Si on lui demande s’il fait encore de la photo juste pour lui, c’est tout sourire qu’il répond oui. Ce qu’il aime le plus, c’est raconter une histoire à travers ses photos. Plus que l’esthétisme, il cherche la force, l’émotion. Capturer non pas un moment mais une vérité dans toute sa complexité. Et s’il affectionne le noir et blanc, c’est pour toute cette part qu’on ne voit pas et qui laisse plus de place à l’imagination.

«Tirages sales»

Quel usage fait-il des nouvelles technologies? Le photographe sourit mais fronce les sourcils: «J’aime les tirages sales, flous, avec du grain.» L’iPhone, «trop net, trop parfait», très peu pour lui. Quant à la retouche photo, ce puriste dit ne s’autoriser que ce qui se faisait en chambre noire.

Malgré toutes ces prises de vue, ces face-à-face, David Carlier ressent toujours le besoin de s’entraîner, par peur de «perdre le truc». Aucune journée ou presque ne passe sans qu’il dégaine son appareil photo.

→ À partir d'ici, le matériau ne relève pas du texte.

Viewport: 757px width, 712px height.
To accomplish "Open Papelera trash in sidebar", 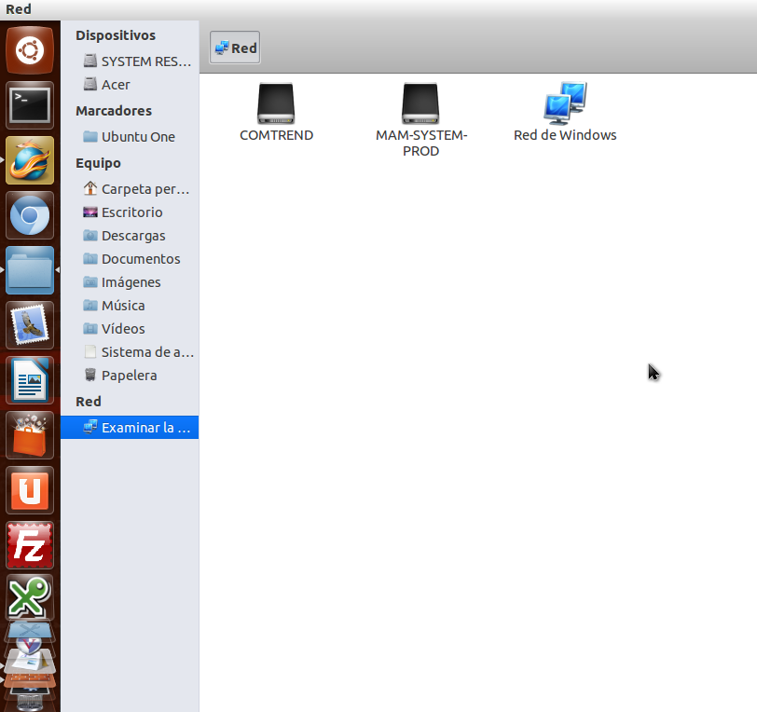I will (x=129, y=376).
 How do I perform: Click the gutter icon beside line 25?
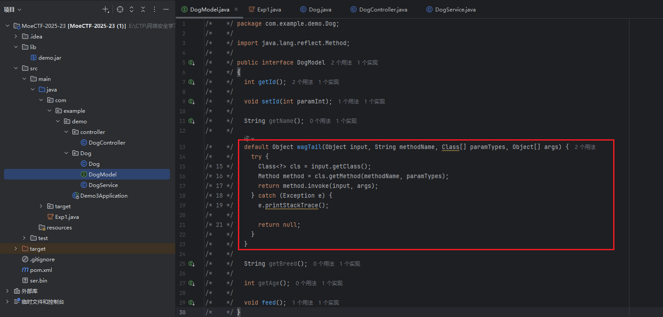click(x=192, y=264)
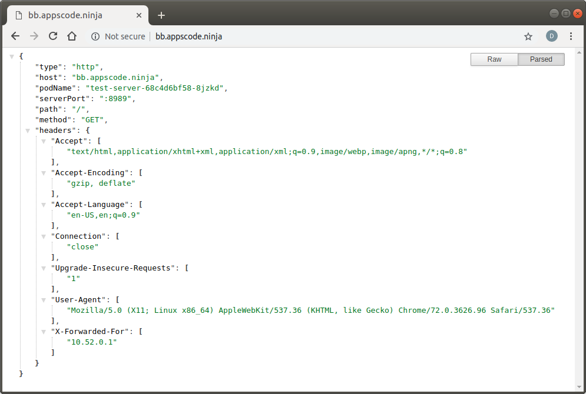Image resolution: width=586 pixels, height=394 pixels.
Task: Go to the home page icon
Action: coord(72,36)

Comme s’il s’y était mis trop tard, il ne se lasse pas de photographier.

Le montagnard a toujours sur lui une photo porte-bonheur, prise à Bombay. C’est un moment volé au bord de l’eau. Une femme, un homme et un aveugle. D’après leur attitude, on peut tout imaginer. «Je me raconte plein d’histoires différentes avec cette photo», confesse-t-il. Et pour lui, c’est justement ça, la photographie.


Profil

1972 Naissance à Genève.

1979 Hérite de son grand-père son premier appareil photo.

1991 Voyage en Chine sur les traces d’Ella Maillart, photographe suisse.

2015 Film «Les 13 faces du Valais».

2018 Photographe aux Jeux olympiques de Pyeongchang.